We used 2 human cutaneous SCC cell lines, HSC-1 and HSC-5, and the immortalized human keratinocyte cell line, HaCaT, to assess the TLR4 mRNA and protein expression levels. We found that TLR4 mRNA relative expression in the HSC-1 cells was ~12-fold higher compared with the control siRNA-transfected HaCaT cells. We then knocked down TLR4 using siRNA in the HSC-1, HSC-5 and HaCaT cells (Fig. 4A) and verified the decreased TLR4 expression at the mRNA level.
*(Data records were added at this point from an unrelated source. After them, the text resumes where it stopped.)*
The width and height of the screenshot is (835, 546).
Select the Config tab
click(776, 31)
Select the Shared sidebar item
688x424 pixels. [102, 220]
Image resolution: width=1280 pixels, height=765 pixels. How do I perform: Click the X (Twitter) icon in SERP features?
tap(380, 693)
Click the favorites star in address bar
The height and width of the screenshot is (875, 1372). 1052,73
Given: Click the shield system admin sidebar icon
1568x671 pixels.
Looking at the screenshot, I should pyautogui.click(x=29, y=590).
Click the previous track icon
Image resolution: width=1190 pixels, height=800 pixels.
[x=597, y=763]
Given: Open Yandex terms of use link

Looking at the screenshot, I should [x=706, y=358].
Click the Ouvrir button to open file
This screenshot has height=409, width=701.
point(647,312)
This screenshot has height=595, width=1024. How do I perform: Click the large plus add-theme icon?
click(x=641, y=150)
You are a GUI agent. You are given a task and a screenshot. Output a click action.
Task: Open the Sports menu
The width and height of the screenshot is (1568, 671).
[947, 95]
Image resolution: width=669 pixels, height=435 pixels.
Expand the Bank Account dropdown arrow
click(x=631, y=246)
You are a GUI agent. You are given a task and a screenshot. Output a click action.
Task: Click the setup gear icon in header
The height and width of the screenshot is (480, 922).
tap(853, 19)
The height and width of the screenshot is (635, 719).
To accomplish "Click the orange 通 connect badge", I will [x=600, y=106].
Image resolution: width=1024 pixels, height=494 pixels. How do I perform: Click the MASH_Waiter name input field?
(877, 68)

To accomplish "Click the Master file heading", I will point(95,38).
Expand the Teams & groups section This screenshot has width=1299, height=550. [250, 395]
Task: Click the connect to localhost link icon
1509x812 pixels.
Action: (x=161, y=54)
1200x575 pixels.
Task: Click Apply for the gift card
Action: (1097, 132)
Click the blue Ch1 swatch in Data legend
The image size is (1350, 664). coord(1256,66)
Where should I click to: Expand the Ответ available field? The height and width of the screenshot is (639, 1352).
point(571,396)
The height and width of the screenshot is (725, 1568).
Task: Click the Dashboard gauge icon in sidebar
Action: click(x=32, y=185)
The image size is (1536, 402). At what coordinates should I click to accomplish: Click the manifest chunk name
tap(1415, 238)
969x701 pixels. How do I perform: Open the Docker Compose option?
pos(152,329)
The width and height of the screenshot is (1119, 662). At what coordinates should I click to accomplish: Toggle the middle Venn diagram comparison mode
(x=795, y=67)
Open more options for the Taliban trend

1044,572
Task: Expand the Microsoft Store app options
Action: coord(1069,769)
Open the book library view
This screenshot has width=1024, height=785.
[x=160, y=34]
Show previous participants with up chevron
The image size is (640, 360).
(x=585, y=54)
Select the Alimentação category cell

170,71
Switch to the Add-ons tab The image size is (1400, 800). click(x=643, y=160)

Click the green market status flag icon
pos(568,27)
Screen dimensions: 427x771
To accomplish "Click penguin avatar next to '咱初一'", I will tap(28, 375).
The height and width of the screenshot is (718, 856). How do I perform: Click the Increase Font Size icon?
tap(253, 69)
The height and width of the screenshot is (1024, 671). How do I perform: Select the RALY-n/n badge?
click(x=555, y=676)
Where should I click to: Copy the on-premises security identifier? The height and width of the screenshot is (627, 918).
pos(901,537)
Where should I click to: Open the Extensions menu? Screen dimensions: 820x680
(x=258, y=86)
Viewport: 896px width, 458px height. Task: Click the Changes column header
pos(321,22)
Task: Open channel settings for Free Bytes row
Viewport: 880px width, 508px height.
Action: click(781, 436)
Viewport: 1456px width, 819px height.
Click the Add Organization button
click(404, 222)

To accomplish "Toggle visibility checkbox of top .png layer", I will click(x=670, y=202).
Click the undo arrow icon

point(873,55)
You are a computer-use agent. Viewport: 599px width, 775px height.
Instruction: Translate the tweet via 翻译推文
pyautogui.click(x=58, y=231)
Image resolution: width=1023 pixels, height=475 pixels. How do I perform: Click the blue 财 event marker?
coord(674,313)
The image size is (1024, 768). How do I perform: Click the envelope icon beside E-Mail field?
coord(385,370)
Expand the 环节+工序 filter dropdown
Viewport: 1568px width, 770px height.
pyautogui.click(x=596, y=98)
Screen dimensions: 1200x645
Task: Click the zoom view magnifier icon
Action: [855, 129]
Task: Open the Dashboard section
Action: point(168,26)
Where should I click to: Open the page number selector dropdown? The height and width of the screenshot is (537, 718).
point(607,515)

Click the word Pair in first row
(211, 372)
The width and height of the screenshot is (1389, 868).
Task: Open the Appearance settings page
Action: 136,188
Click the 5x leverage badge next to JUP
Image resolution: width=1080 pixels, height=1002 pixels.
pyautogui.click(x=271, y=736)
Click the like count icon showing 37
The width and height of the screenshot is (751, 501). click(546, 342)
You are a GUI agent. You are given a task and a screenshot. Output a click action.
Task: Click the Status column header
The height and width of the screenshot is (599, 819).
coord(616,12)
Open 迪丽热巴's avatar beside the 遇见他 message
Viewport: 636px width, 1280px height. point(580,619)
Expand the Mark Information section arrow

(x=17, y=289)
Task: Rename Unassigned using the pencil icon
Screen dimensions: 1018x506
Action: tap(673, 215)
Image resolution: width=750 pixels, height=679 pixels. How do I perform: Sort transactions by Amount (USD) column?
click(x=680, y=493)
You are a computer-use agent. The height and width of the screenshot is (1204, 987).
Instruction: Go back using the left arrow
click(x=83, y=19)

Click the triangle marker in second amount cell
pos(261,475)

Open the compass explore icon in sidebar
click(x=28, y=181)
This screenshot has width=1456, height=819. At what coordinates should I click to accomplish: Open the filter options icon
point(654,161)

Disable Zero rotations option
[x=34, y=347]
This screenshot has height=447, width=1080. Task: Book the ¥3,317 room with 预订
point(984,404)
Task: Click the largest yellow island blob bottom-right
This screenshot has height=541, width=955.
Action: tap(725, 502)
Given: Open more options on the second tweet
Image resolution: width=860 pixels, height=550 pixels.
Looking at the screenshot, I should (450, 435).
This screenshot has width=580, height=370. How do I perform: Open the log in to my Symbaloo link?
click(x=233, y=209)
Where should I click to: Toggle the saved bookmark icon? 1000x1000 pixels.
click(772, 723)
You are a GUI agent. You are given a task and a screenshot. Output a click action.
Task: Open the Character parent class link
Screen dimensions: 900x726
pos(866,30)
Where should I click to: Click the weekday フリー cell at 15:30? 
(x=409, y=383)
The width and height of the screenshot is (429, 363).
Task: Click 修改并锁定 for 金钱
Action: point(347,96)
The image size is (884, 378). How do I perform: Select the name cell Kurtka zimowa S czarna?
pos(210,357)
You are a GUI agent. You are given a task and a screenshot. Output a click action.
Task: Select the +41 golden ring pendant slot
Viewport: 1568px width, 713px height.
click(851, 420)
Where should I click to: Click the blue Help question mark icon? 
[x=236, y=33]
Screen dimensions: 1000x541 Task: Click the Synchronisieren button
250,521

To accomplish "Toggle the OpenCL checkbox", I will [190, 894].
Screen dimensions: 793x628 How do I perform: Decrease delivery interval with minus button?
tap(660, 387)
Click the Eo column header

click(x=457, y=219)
TLR4 protein expression was also successfully decreased in the TLR4 siRNA-transfected HSC-1 and HaCaT cells. However, in the transfected HSC-5 cells, the degree of knockdown appeared to be low, and no significant difference was observed (Fig. 4B).

We then assessed the effects of TLR4 on cell migration and invasion by Boyden chamber assay. We found that transfection with TLR4 siRNA enhanced the migration of the HSC-1, HSC-5 and HaCaT cells compared to the control siRNA-transfected cells (Fig. 5A), and enhanced the invasion of the HSC-1 and HaCaT cells compared to the control siRNA-transfected cells (Fig. 5B). The HSC-1 cells exhibited the most prominent response in terms of migration and invasion following TLR4 knockdown compared to the HSC-5 and HaCaT cells.

We then found that the decreased TLR4 expression enhanced CD44 mRNA relative expression in the HSC-1, HSC-5 and HaCaT cells (Fig. 6A). We also detected the increased expression of the CD44 80-kDa isoform (CD44s) in TLR4 siRNA-transfected treated HSC-1 and HaCaT cells (Fig. 6B). In addition, we detected a 140-kDa CD44 variant (CD44v) in the HSC-5 and HaCaT cells; CD44v expression was also enhanced upon TLR4 siRNA transfection (Fig. 6B).

Finally, we performed immunofluorescence to monitor TLR4 and CD44 cellular localization by confocal microscopy. We found that TLR4 (green) was diffusely expressed in the cytoplasm and cell membrane in all cell types (Fig. 7A, panels a-c). Upon transfection with TLR4 siRNA, TLR4 expression in the cytoplasm was decreased, particularly in the HSC-1 cells compared to the siRNA control-transfected cells; TLR4 expression in the cell membrane seemed unaffected (Fig. 7A, panels d-f). In the quantitative evaluation, TLR4 expression was significantly decreased in the TLR4 siRNA-transfected HSC-1 and HaCaT cells (Fig. 8A) Moreover, the TLR4 siRNA-transfected cells exhibited an increased number of filopodia protrusions and TLR4 expression in the cell membrane extended into these protrusions (Fig. 7A, panels d-f, arrowhead). We then detected that CD44 was mainly localized to the cell membrane in all cell types (Fig. 7B, panels a-c). Transfection with TLR4 siRNA increased CD44 expression and enhanced filopodia protrusions compared to the control siRNA-transfected cells (Fig. 7B, panels d-f). All images are single optical sections, but not compressed stacks, and we selected a slice with the most obvious filopodia protrusions. Therefore, there was a height difference between the protrusions and nuclei (blue) in some cells. In the quantitative evaluation, CD44 expression was significantly increased in the TLR4 siRNA-transfected HSC-1 cells (Fig. 8B).